That struggle could take the form of depression or rudeness with other crew members or mission control. Over the 30 simulated Moon and Mars missions for which Musilova served as commander, she found the answer was to consciously forge bonds between crew members using shared meals and evening recreation, such as karaoke

“The more the crew bonded, the longer the ‘honeymoon period’ lasted and even when it wore off, the crew still behaved politely towards one another,” she says. 

Musilova also found that selecting as diverse a group of people as possible, in terms of skills, life experience and ethnicity, helped ensure a better functioning team. 

That’s one thing that Berea and her colleagues didn’t model—all of their simulations contained equal numbers of the four personality types they had defined, rather than trying to build teams composed of different proportions of different types of people. Purposefully screening for personality is something Driskell notes is important for building teams going into difficult and isolated conditions. 

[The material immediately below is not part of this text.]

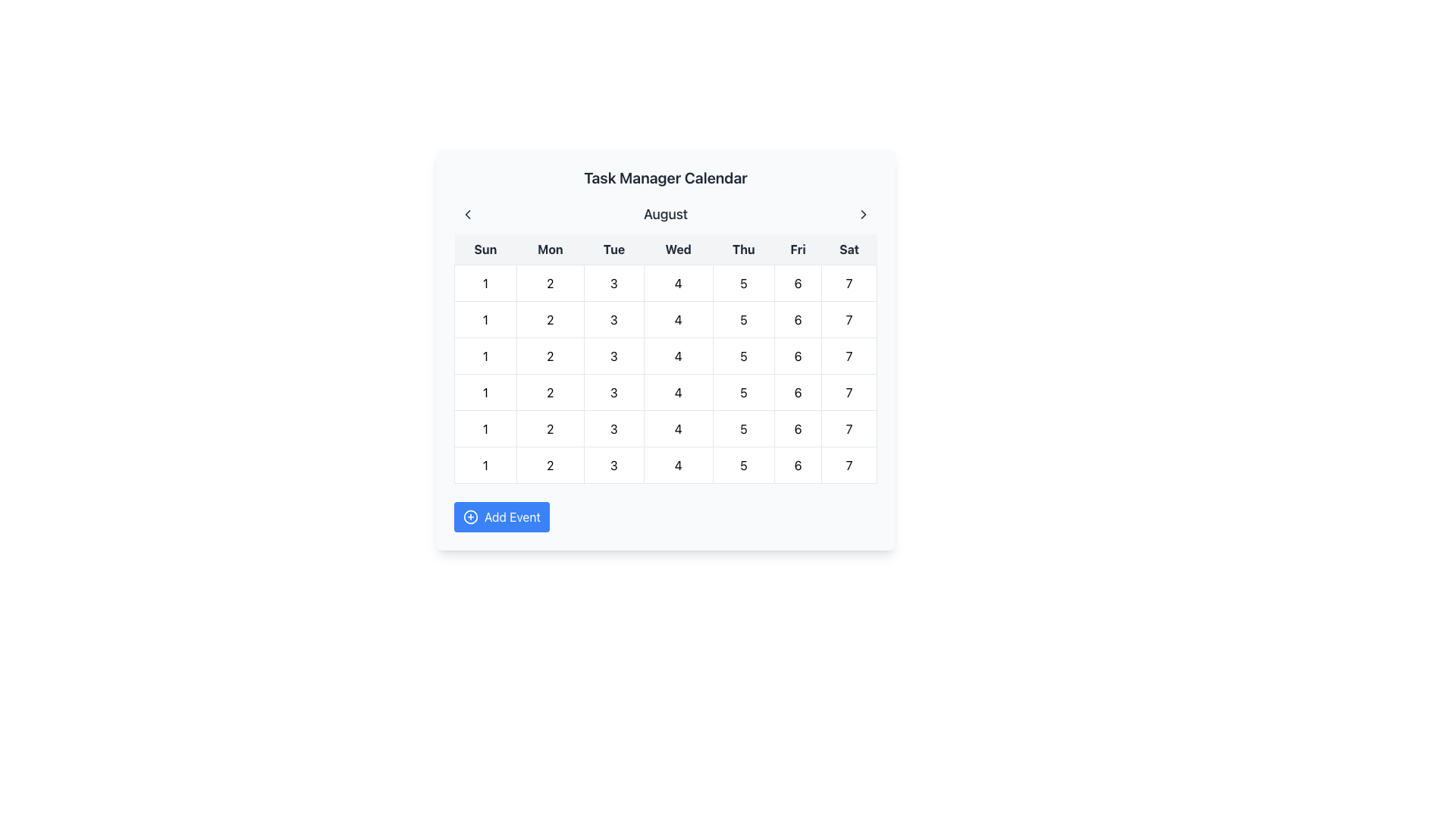 This screenshot has height=819, width=1456. What do you see at coordinates (469, 516) in the screenshot?
I see `the circular icon with a plus symbol inside it, located within the 'Add Event' button at the bottom of the calendar interface` at bounding box center [469, 516].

“What type of trait profiles do we want in that team? That sociability and extraversion is really good, but you don’t want a team full of it, because then they’re going to really want to just interact and get along and talk,” Driskell says. At the same time, he adds, you have people who are very competent and follow the rules and keep things running, but who are just a complete pain to live with. “Everybody’s got an example of somebody who was extremely technically adept, but you just could not get along with them,” he says. “I guess Elon Musk is a good example.”

Neither human nor computer simulations of Mars missions can ever fully predict the experience of putting human boots on the Red Planet, but each approach also takes a different slice of the problem. Computer simulations such as Berea’s and her colleagues can give researchers some idea of the large-scale population dynamics and psychology of a Mars settlement over many years. A 12-month HI-SEAS Mars mission, meanwhile, helps tease out real-life psychological nuance you can’t get from a computer model. 

Berea hopes to do more to integrate both approaches in the future, noting that NASA has just launched a new Mars analog mission, the Crew Health and Performance Exploration Analog (CHAPEA) in the Mars Dune Alpha habitat. “Once they are done with that project, it would be great to get the data and compare that with our model for validation,” she says.